Viral vector platforms emerging at the crossroads of cell, gene therapy, and vaccines are becoming a promising area of growth. In the last couple of years, there have been several new approved therapeutics based on viral vectors and many more are in the development pipeline. This results in a large demand for viral vector production. Furthermore, there is also a shortage in available manufacturing capacity within many companies as well as in contract manufacturers.
What are the main challenges for viral vector manufacturing? Are there good solutions for virus propagation?
Viral vectors are viruses that are genetically modified to deliver specific genes or antigens.
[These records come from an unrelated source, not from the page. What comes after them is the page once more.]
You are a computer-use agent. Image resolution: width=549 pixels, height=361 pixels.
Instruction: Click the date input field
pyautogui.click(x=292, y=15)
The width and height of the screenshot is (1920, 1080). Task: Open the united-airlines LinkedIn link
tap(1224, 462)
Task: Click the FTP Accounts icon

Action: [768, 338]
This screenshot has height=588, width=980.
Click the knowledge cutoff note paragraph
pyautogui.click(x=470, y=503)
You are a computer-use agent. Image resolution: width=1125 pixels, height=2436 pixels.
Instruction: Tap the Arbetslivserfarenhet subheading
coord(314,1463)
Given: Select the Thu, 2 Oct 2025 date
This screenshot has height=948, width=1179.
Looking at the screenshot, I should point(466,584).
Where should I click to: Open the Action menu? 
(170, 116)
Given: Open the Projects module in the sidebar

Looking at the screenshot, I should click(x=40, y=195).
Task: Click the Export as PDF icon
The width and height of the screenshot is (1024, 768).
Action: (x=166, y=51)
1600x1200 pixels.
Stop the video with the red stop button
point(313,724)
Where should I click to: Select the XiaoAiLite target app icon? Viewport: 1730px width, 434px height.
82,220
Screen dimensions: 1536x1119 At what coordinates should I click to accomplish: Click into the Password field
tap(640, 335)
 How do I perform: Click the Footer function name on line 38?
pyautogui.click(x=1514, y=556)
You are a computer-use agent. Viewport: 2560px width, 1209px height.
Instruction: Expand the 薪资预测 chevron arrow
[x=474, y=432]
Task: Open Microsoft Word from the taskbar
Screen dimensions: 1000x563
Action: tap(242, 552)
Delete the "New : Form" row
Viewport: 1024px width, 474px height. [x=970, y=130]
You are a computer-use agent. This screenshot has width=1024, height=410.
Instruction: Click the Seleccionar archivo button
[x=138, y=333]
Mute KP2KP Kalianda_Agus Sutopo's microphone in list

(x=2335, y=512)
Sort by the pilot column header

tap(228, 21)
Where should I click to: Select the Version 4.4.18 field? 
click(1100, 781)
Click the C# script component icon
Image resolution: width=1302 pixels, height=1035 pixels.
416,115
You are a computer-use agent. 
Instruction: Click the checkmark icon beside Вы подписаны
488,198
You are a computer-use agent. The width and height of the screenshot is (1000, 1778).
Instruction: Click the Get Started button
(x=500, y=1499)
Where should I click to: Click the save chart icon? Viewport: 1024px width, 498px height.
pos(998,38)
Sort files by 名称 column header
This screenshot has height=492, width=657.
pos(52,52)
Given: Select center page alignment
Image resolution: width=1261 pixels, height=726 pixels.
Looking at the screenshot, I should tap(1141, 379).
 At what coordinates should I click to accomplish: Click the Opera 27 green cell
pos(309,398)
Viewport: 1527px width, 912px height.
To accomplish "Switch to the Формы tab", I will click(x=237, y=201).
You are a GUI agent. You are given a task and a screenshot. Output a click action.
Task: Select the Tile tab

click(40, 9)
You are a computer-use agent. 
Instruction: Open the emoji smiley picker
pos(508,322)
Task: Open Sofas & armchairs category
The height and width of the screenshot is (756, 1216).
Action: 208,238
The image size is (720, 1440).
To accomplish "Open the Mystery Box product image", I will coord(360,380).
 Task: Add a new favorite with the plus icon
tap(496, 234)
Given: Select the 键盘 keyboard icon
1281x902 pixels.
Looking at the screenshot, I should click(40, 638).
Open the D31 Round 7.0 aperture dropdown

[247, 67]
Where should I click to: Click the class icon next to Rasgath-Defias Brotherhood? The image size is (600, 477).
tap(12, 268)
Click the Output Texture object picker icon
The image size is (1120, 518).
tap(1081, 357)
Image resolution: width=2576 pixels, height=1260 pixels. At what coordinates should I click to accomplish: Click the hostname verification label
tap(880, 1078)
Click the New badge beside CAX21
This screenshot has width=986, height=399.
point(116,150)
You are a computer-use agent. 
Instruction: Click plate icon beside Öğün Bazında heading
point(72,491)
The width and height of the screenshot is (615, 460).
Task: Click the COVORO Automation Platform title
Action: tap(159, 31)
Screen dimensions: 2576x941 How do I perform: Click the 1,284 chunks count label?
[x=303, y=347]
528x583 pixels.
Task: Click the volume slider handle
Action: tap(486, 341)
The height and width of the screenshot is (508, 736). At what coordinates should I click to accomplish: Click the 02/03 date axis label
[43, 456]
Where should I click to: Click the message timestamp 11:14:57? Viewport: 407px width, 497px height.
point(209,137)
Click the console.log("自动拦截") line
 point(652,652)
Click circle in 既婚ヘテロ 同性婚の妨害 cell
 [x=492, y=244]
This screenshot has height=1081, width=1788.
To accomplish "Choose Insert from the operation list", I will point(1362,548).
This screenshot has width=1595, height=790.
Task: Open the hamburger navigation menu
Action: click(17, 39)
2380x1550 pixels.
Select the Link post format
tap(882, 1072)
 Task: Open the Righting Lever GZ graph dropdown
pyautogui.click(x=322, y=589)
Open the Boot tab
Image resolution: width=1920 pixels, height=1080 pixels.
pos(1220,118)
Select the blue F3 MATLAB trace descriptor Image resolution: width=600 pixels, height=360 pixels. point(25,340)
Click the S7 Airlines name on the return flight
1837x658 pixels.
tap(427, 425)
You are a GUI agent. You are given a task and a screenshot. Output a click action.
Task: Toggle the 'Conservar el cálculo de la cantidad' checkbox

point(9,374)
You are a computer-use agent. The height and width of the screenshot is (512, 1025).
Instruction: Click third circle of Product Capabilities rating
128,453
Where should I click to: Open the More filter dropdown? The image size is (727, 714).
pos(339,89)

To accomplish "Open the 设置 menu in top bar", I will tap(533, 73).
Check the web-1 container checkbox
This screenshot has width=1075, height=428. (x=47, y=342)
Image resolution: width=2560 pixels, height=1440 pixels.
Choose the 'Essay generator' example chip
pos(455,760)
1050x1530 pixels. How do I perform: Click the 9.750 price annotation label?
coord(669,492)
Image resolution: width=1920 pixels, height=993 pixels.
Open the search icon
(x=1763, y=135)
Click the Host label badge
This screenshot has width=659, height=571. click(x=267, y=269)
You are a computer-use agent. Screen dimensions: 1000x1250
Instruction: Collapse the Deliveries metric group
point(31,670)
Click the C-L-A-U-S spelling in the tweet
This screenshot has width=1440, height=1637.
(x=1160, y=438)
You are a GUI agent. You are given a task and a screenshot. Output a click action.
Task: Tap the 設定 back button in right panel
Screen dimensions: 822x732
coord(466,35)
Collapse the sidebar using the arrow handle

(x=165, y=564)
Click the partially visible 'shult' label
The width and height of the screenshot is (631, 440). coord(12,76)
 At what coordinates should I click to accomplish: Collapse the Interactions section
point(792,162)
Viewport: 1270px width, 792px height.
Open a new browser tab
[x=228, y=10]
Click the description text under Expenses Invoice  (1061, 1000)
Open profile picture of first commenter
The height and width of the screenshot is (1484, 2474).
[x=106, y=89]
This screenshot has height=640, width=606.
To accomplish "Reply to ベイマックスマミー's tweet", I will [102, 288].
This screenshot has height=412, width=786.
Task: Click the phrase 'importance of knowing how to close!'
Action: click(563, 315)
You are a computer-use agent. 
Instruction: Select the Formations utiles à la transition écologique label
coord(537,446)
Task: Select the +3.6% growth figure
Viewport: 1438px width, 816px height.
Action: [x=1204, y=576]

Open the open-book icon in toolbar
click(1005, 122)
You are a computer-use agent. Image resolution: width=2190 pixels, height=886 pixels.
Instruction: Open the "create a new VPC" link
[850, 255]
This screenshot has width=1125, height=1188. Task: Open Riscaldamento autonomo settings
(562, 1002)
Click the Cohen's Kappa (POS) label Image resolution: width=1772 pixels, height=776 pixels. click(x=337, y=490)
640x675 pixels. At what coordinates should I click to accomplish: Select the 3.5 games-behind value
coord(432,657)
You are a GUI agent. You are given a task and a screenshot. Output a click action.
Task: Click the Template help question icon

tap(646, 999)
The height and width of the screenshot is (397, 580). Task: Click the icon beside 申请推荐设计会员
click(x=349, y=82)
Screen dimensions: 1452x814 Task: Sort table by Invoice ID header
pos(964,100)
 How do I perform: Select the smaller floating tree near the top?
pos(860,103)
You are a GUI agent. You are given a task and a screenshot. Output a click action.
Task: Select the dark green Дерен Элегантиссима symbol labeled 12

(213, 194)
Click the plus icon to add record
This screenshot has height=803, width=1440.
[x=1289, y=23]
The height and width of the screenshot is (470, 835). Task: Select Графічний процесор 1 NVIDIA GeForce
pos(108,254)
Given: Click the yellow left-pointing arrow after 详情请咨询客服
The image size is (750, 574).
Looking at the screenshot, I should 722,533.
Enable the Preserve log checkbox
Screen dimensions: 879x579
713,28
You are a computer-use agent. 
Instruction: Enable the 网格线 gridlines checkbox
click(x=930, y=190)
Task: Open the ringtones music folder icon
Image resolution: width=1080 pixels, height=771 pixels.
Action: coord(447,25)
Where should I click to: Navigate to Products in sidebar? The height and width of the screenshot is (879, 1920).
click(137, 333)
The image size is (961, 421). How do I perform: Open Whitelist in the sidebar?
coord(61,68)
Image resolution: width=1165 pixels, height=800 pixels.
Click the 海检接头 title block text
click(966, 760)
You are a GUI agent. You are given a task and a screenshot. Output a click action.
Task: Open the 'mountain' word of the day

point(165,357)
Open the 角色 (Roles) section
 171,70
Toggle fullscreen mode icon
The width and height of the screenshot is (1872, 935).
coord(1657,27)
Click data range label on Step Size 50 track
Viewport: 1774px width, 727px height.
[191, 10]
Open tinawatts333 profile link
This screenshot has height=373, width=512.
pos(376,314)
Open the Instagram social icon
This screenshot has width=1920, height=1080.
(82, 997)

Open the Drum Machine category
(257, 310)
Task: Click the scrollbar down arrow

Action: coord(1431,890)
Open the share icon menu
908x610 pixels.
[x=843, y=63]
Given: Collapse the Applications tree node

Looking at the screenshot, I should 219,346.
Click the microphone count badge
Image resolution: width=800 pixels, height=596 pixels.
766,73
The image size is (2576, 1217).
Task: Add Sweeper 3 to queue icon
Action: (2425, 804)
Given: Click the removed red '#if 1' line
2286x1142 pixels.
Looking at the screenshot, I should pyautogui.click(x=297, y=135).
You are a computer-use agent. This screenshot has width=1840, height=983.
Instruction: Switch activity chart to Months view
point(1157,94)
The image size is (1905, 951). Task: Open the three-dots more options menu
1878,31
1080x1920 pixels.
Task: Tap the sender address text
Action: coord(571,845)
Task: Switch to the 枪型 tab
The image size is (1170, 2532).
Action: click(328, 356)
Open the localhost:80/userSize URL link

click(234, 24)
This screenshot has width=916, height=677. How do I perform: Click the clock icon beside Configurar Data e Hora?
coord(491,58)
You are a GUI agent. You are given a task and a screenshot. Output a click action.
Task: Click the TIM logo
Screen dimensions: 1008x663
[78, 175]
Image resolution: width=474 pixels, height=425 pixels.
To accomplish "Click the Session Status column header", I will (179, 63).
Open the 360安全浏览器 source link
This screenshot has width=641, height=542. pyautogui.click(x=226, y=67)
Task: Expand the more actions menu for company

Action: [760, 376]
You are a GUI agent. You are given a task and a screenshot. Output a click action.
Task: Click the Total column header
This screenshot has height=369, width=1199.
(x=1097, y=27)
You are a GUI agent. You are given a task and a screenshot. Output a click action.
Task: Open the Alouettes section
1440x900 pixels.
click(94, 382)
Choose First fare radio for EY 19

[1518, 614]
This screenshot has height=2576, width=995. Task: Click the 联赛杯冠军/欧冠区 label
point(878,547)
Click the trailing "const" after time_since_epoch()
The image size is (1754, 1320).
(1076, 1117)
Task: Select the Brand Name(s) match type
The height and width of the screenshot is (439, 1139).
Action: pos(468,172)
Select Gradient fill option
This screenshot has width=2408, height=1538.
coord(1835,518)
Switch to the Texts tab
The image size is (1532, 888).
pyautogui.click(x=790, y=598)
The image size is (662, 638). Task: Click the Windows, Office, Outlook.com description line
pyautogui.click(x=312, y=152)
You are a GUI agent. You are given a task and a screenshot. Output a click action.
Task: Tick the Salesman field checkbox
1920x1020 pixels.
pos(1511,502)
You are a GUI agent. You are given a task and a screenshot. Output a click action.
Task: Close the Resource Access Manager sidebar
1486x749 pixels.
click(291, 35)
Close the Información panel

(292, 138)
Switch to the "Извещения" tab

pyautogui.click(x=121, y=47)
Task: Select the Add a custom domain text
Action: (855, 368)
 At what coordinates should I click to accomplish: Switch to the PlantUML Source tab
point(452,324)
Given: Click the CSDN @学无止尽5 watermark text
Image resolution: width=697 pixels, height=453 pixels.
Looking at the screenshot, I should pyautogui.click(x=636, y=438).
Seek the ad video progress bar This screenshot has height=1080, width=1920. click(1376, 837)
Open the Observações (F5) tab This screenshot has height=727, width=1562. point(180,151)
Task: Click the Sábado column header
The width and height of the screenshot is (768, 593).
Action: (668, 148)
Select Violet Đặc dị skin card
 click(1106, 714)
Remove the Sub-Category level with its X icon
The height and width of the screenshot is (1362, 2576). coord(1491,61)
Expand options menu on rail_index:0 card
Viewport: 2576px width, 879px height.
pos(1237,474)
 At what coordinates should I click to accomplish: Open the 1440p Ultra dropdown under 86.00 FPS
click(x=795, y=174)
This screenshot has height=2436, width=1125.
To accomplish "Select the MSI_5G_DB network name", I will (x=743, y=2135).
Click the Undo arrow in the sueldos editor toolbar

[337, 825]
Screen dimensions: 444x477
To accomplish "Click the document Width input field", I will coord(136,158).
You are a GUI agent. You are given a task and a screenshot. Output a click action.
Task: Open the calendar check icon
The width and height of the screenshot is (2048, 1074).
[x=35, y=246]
Viruses are large multiprotein complexes and in the case of vectors, they must also be infectious to be efficacious. Thus, viral vectors are often challenging to produce, especially at large scale. Viruses are produced by cell culture and the host cell line must be well characterized and the culture conditions has to be thoroughly optimized. Also, the cell culture medium and any supplements need to be of clinical grade quality. From a regulatory perspective, it is recommended to avoid any raw materials that are of animal origin such as serum and other components as these could potentially contain adventitious agents.
Is virus purification also challenging? Are platform solutions a realistic approach?
Yes, the purification process can be quite complex. Viruses are much larger than recombinant proteins and antibodies, and therefore tailored purification technologies must be used. The scalability factor must be considered as well. We strongly recommend the use of scalable technologies both for virus propagation as well as purification. For example, single-use bioreactors, filtration, and chromatography techniques are suitable for virus production.
Due to the diversity of viruses, platform solutions are challenging to implement especially for purification. However, as certain types of viruses such as Lentivirus for cell therapy and Adeno-Associated Virus for gene therapy become more common, there is a possibility for development of virus specific platforms.
How do plasmid manufacturing fit within this increased focus of gene therapy and vaccines?
In some cases, such as for Lentivirus and Adeno-Associated Virus, the virus can be produced upon introduction into the host cell line by transfection of plasmids encoding both the viral genes and the gene of interest. Thus, the plasmids are used as a raw material in the virus process and the quality is highly important. Plasmid production must therefore be carried out using the same type of processing as for biopharmaceuticals and vaccines. Also, in this case, it is critical to use scalable processing technologies that comply with regulatory requirements.
Do you have any other final advice?
An important aspect is the use of advanced analytics because this will help you to understand your process and characterize the product. Finally, consider the process economy early in development. It is important to do process economy modelling at relevant production scales to ensure the commercial viability of your product.